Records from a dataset
☆ ☆ ☆
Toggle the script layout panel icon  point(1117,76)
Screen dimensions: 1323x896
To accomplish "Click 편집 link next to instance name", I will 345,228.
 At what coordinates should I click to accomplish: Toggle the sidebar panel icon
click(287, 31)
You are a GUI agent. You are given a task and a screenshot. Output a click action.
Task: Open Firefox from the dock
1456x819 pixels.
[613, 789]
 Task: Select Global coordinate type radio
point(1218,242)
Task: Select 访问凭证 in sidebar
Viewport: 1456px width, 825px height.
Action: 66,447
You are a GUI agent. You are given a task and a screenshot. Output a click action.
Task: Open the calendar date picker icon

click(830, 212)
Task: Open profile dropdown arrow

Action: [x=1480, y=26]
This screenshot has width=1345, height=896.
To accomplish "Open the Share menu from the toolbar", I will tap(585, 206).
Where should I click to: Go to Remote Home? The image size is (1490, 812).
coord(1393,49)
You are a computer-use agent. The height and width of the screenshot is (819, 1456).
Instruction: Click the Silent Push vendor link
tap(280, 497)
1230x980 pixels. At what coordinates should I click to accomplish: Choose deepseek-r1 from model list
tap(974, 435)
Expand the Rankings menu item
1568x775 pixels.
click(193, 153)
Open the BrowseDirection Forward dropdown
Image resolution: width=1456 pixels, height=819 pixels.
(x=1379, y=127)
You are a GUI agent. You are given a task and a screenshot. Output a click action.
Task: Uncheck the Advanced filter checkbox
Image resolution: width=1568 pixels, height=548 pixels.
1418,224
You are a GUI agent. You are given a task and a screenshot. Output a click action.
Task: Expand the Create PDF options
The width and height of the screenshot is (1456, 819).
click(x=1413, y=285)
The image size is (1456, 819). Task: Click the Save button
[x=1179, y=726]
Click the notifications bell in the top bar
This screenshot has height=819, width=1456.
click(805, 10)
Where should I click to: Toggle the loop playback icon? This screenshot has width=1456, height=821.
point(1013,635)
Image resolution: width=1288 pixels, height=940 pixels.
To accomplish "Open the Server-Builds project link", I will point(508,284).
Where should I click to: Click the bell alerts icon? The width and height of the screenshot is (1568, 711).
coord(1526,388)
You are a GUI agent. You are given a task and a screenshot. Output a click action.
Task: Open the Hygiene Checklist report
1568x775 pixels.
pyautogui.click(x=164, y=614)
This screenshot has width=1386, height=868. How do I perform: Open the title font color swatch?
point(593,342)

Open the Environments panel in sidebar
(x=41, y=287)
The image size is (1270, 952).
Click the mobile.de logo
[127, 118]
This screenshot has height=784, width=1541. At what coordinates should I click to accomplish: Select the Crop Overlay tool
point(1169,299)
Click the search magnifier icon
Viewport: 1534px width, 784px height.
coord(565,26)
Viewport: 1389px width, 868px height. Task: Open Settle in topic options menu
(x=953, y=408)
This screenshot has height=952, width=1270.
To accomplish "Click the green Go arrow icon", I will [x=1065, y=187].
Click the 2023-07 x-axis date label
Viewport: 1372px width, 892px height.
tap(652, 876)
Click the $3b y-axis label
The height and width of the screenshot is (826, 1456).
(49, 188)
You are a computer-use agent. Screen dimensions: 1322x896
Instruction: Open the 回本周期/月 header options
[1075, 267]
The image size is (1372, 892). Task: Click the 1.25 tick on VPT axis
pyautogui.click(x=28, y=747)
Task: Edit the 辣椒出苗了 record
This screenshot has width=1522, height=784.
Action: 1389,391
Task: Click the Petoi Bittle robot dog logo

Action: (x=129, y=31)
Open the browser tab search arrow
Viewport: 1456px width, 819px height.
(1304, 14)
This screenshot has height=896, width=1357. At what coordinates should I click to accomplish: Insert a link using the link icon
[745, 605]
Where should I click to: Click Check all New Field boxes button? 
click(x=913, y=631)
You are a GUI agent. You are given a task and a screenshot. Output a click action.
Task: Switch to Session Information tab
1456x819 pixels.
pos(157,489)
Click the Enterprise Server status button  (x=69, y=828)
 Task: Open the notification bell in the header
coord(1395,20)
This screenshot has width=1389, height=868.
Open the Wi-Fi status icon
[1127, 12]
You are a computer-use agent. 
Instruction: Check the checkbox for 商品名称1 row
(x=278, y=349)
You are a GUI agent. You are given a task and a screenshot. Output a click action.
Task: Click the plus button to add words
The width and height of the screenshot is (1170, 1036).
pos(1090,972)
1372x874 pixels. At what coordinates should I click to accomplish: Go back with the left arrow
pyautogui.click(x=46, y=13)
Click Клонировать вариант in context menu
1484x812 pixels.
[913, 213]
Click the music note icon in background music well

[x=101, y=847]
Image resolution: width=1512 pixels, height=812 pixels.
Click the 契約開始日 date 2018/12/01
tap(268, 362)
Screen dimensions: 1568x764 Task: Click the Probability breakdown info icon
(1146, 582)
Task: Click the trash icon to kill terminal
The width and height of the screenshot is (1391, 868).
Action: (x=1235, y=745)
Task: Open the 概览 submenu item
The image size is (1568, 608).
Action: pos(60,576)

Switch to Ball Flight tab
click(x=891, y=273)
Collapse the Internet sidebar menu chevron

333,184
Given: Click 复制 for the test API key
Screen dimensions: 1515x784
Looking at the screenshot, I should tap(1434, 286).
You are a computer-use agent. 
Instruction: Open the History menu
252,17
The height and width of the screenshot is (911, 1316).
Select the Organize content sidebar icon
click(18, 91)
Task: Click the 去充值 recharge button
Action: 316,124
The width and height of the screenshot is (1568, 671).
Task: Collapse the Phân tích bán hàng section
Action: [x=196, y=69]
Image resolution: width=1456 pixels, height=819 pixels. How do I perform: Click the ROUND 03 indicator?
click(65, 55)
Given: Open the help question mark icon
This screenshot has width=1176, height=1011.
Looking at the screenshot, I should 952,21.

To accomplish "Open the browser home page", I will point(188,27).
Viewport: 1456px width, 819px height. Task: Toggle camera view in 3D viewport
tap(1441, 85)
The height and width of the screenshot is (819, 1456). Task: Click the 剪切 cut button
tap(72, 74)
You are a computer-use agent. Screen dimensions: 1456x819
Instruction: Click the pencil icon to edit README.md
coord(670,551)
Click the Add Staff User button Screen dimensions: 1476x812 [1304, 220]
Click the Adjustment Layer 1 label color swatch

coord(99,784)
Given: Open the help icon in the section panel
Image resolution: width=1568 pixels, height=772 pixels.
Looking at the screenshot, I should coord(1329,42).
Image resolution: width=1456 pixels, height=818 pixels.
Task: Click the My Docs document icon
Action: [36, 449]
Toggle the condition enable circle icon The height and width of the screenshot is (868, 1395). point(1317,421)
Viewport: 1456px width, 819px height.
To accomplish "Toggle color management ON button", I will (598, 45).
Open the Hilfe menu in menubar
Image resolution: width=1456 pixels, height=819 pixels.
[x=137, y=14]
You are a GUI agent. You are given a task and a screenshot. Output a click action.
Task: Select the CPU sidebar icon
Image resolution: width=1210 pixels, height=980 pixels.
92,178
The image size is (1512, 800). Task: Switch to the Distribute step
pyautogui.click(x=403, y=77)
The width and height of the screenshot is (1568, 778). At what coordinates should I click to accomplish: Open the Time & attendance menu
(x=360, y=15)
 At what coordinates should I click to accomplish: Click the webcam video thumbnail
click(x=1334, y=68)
☆ ☆ ☆
● **Aim of the exercise**
Please filter the entries for the word "Server" and copy the lines that have it.

● **Answer below**
To accomplish "Open the Server-Builds project link", I will point(508,284).
Click the Enterprise Server status button  (x=69, y=828)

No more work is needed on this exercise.